La risposta a quest’ultima domanda è data, oltre che da Rohatyn, dal controllore economico principale di Obama, Austan Goolsbee, un sinistro economista della Friedmanite Chicago School, membro della Skull & Bones, sostenitore del libero commercio e libero mercato, il quale ha fornito la vera risposta alla domanda sulla differenza tra il senatore Obama e la senatrice Clinton. Goolsbee ha affermato sulla CNBC che Obama è più favorevole ai mercati, più manovrabile da Wall Street. E la paura segreta dell’establishment verso Hillary Clinton è precisamente che quest’ultima possa agire emulando la sua eroina Eleanor Roosevelt, per attuare un New Deal post-moderno contrario alle misure di austerità che ostacolano i programmi di aiuto ai poveri, paura che possa finanziare servizi pubblici essenziali come ospedali e scuole e fornire a tutta la popolazione l’assistenza sanitaria. Il timore più grande è che agisca come Franklin Delano Roosevelt e cominci a regolamentare i mercati iniziando da una Tobin tax dell’1%, che permetterebbe di eliminare la tassazione sul reddito per coloro che guadagnano meno di 125.000 $ l’anno, garantendo denaro abbondante per il finanziamento dei programmi sociali basilari in una società civilizzata e realmente decente.

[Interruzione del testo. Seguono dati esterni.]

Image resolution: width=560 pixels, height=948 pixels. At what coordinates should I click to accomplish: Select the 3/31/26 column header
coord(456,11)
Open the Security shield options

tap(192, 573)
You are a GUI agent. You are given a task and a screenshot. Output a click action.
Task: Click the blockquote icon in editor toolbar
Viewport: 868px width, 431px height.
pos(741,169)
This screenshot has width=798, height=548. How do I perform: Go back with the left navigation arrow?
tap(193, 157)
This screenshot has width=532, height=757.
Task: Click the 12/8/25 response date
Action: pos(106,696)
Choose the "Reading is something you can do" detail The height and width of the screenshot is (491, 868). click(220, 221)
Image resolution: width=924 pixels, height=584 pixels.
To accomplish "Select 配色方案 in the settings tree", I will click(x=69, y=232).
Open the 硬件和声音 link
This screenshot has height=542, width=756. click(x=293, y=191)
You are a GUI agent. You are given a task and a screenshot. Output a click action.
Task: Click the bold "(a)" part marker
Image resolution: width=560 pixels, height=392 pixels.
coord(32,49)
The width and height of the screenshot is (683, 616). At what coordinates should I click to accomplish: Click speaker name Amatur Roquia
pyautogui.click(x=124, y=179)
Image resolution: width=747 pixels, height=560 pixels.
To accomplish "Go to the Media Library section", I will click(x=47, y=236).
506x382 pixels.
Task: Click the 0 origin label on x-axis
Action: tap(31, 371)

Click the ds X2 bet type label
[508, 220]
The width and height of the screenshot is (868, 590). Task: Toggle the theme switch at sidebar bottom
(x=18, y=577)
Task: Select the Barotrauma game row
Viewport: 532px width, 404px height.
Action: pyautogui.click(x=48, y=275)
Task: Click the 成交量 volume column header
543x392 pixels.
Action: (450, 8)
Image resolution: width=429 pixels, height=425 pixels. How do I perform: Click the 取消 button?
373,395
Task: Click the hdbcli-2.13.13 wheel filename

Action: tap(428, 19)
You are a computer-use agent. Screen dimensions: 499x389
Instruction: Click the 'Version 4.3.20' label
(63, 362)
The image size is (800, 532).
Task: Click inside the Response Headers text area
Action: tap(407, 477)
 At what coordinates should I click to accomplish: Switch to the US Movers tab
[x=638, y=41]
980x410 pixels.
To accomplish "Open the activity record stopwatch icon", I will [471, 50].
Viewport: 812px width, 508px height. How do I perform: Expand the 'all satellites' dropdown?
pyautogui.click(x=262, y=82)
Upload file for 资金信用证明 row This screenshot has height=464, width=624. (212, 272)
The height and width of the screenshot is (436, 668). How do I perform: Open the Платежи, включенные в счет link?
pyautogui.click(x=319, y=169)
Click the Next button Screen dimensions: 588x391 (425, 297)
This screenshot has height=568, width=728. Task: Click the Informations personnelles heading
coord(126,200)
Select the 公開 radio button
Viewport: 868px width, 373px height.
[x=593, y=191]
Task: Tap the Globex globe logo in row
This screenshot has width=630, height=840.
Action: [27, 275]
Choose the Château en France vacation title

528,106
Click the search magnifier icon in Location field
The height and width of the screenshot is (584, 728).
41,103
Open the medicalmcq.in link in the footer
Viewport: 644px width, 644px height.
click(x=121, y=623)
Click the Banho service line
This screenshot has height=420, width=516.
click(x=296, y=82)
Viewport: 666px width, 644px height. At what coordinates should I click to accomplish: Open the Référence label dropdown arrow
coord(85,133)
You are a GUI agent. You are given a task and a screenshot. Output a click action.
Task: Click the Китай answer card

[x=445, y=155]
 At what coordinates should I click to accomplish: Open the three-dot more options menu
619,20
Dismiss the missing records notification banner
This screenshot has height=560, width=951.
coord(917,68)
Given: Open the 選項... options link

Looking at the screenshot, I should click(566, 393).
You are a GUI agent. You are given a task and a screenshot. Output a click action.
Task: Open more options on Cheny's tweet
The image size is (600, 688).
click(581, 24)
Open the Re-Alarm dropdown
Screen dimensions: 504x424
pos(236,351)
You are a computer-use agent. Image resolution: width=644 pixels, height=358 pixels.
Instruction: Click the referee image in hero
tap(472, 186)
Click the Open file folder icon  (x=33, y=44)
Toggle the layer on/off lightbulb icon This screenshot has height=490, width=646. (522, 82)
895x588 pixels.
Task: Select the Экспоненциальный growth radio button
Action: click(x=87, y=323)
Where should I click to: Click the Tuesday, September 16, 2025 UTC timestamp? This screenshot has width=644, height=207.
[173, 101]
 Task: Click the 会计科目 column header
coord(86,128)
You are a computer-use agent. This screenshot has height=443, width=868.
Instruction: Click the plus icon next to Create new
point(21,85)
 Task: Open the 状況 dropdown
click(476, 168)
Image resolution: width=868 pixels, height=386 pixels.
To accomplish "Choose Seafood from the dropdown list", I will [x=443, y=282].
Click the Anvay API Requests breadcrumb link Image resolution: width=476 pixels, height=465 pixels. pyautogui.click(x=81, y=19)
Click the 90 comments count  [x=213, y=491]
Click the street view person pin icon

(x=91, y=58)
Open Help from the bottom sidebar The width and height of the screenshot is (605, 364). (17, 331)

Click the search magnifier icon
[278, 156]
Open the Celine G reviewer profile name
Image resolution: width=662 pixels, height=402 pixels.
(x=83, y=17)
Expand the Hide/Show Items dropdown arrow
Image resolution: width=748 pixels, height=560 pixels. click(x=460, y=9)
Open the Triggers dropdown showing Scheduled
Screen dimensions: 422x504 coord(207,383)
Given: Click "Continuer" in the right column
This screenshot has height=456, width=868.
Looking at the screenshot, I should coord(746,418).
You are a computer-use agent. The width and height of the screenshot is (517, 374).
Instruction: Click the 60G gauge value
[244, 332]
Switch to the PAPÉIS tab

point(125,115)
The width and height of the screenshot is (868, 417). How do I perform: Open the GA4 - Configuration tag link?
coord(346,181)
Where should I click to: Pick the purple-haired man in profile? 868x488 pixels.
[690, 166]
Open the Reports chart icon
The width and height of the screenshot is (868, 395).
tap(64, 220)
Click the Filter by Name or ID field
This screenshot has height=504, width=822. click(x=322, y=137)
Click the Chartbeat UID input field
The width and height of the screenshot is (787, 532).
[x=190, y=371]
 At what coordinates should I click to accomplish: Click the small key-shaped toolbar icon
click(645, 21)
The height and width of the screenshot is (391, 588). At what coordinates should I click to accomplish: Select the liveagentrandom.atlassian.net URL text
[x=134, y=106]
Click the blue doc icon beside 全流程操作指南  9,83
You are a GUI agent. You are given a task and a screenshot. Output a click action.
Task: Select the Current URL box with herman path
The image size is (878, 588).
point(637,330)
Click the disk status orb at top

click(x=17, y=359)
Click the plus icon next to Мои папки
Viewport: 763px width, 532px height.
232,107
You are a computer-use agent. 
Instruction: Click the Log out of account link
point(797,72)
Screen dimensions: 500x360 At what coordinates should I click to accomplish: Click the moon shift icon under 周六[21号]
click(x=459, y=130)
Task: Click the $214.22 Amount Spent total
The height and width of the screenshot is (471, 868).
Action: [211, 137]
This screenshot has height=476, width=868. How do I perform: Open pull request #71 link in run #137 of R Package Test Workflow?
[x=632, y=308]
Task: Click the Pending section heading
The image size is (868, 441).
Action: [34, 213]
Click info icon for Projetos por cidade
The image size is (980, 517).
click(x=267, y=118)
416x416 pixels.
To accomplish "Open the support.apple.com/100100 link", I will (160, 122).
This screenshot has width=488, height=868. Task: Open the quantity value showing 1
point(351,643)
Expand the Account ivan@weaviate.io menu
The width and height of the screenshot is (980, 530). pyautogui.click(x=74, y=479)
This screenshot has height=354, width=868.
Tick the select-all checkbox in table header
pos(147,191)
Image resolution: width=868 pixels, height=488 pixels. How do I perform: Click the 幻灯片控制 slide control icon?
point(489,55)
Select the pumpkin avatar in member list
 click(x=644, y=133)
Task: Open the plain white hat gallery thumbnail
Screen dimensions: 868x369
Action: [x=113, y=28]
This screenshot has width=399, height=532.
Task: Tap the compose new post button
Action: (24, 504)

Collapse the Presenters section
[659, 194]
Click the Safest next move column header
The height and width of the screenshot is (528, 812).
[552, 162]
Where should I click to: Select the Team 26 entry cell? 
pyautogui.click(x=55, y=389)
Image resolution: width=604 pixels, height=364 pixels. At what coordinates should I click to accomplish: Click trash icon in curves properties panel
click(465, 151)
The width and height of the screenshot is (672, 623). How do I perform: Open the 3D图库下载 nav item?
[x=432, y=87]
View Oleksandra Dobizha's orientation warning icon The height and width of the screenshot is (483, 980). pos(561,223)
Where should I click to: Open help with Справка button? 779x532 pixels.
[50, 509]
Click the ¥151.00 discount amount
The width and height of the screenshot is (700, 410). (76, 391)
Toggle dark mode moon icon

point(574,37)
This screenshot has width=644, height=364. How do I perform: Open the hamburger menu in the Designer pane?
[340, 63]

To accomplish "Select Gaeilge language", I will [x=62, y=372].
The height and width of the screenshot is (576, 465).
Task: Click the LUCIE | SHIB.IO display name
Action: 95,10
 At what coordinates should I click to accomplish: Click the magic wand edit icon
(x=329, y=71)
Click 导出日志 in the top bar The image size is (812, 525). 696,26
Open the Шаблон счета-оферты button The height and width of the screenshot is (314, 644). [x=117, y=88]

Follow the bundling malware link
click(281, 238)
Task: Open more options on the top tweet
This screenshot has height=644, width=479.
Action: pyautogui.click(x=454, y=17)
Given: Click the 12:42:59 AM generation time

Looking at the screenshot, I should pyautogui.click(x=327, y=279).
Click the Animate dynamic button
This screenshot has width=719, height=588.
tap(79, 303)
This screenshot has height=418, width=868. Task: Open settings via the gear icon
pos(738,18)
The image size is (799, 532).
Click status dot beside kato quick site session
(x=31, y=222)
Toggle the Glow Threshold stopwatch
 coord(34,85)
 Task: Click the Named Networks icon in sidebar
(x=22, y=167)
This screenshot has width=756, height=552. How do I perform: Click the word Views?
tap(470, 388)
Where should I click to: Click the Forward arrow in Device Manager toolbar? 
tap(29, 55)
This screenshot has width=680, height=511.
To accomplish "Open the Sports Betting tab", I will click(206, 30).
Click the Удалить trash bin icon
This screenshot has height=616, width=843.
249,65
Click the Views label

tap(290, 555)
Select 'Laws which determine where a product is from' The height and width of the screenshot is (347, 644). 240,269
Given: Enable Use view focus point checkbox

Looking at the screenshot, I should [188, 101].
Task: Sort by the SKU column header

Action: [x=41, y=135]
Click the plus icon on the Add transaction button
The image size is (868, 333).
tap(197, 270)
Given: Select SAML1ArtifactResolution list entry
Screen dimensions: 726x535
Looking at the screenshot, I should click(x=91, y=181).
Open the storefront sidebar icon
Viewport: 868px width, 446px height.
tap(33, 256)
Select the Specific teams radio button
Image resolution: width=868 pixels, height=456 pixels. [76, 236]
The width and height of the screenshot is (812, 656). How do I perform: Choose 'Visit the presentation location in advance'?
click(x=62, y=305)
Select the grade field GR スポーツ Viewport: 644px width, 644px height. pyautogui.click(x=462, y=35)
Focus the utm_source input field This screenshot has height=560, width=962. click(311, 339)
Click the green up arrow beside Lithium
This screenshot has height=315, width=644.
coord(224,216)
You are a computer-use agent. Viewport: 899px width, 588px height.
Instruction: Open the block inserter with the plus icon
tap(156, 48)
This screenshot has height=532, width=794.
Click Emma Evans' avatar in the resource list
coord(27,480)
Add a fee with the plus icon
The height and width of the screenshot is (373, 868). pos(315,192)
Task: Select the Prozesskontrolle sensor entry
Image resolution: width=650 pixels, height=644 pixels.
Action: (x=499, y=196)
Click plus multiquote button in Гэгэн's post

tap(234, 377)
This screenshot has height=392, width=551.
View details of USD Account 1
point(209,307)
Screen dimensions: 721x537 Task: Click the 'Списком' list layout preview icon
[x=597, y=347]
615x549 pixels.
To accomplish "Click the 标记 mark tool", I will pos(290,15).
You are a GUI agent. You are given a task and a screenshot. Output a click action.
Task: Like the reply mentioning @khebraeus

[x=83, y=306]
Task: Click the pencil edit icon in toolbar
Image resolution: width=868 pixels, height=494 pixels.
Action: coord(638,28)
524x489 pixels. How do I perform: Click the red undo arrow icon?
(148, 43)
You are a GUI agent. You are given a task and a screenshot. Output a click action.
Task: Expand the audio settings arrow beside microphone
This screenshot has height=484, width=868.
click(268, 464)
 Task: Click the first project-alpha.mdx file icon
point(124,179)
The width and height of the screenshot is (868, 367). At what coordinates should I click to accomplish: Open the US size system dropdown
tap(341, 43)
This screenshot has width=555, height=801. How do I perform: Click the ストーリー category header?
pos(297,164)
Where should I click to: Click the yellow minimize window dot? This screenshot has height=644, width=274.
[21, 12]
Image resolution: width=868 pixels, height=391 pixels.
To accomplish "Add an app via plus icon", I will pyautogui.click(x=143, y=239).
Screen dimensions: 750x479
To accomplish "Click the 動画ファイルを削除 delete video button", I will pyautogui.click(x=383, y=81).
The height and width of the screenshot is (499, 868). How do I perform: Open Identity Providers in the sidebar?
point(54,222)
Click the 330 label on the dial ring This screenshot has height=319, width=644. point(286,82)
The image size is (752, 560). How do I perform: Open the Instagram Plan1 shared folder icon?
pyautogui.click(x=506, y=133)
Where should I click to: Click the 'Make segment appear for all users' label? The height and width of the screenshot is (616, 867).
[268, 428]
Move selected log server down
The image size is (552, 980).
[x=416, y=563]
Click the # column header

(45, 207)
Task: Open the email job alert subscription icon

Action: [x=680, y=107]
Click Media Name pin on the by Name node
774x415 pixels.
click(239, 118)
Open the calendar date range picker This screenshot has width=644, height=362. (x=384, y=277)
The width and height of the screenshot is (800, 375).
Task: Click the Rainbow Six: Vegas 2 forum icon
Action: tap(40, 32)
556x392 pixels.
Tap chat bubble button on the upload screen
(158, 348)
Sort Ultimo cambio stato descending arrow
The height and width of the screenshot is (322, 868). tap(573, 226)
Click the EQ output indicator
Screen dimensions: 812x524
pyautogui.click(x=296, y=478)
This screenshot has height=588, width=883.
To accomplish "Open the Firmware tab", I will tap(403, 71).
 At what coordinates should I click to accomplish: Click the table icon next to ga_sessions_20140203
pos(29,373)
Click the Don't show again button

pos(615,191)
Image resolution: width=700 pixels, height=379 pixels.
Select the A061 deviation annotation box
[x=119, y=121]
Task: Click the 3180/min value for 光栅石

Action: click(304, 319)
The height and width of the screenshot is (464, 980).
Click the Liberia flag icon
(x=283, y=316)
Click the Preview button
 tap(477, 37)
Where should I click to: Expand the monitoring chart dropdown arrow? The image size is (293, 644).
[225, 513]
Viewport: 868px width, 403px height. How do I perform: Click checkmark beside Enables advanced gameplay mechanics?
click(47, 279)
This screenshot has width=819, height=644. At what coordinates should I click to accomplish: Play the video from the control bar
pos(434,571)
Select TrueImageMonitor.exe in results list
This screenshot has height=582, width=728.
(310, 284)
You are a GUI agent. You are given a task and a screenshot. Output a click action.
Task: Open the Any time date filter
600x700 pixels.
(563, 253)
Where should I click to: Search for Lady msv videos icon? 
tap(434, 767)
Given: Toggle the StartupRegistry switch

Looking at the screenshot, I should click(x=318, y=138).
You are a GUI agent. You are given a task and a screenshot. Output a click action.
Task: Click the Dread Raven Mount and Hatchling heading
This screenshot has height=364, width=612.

Obama ha consiglieri economici del calibro di David Cutler, convinto che l’aumento del costo dell’assistenza sanitaria sia un bene per l’economia, e Jeffrey Liebman, che vorrebbe privatizzare parzialmente la sicurezza sociale. E’ chiaro quindi che le MBA di Obama sarebbero ottime per attuare la visione del padrino democratico, Felix Rohatyn (ex- Lazard Freres) e del repubblicano Warren Rudman, un fautore dell’austerità selvaggia e della distruzione dei diritti sociali acquisiti. La loro ossessione per il bilancio in pareggio, per la privatizzazione e le cessioni di rami aziendali avrà una nuova maschera, mentre gli Stati Uniti verranno dissolti in una grande PPP corporativistica.

Certo abbiamo bisogno di infrastrutture, ma la ragione per cui stiamo attraversando una crisi infrastrutturale è perché personaggi come Rudman e Rohatyn hanno influenzato l’atteggiamento ostile ai progetti di infrastrutture in quanto avrebbero intralciato la loro mania per il bilancio in pareggio ed i loro piani per depredare l’economia. Ora dispongono di una nuova soluzione e di un nuovo rappresentante, stiamo attenti!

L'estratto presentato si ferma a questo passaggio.